These and dozens of other questions and scenarios are likely floating around in your head and causing you tremendous agitation and stress. They are important to address.

But given your current fragile state, you may not be able to address them effectively. Try the following exercise to give yourself some space – almost a mini mental vacation – from the chatter about your DUI.

Find 15 minutes where you can be alone and in peace, and practice doing meditative breathing as follows. Sit comfortably in a chair — ideally, upright with your body relaxed but alert. Then just watch your breath flow in and out of your body. You don’t have to try to force the breath or take deep breaths or anything. Just watch the breath as it goes into your lungs, and then watch it as goes out of your lungs. You can breathe naturally: just try to focus all of your attention on the act of breathing – watching the process as if you were an objective observer watching the ocean waves flow in, hit the shore, and flow out.

You will notice that there are basically four distinct parts of the breath. There is the “in breath.” There is a kind of pause that happens at the top of the in breath. There is the “out breath.” And there is the pause after the out breath. Try to become very interested in all the minute details of this process.

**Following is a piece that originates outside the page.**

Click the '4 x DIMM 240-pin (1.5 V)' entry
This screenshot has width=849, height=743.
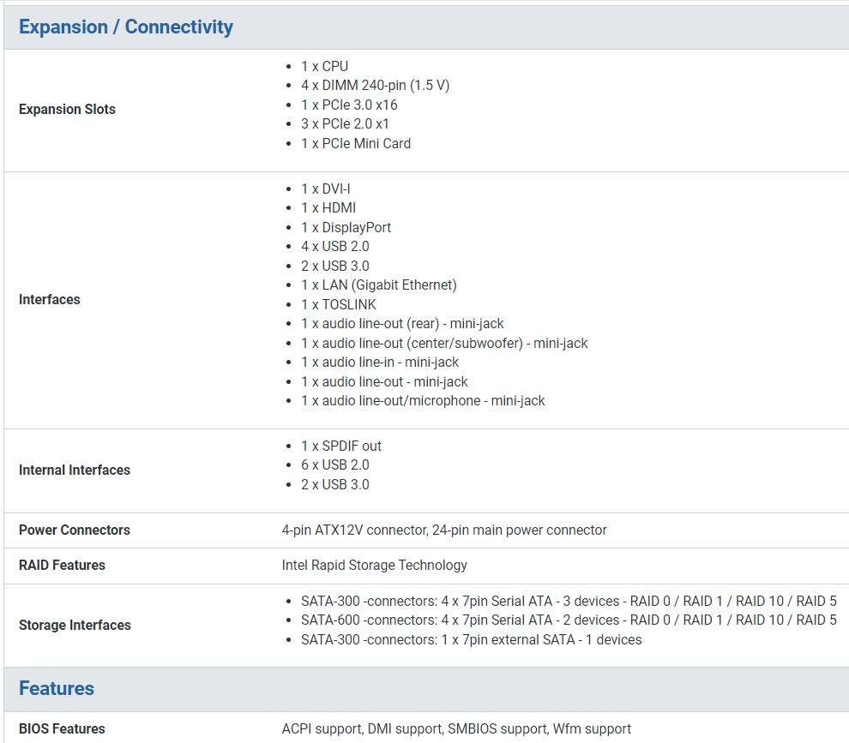tap(375, 86)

If and when thoughts about your DUI pop up – and they likely will, and the chatter may grow intense as you get into this exercise – acknowledge them, but let them go. You will have time to think those thoughts later. For now, you just want to focus on the breathing. Set a timer behind that will go off in 15 minutes, and tell yourself that you can “touch” those thoughts and worries once the timer goes off. Every time you have a non-breath related thought, let it float away from you, as a child might let a helium balloon float into the clouds.

Hopefully, that exercise can give you a little sense of peace and quiet and help you improve your concentration. For practical help with your Los Angeles DUI defense, get in touch with attorney Michael Kraut of the Kraut Criminal & DUI Lawyers. Mr. Kraut is a Harvard Law School educated ex-prosecutor who can help you make smarter decisions about your case.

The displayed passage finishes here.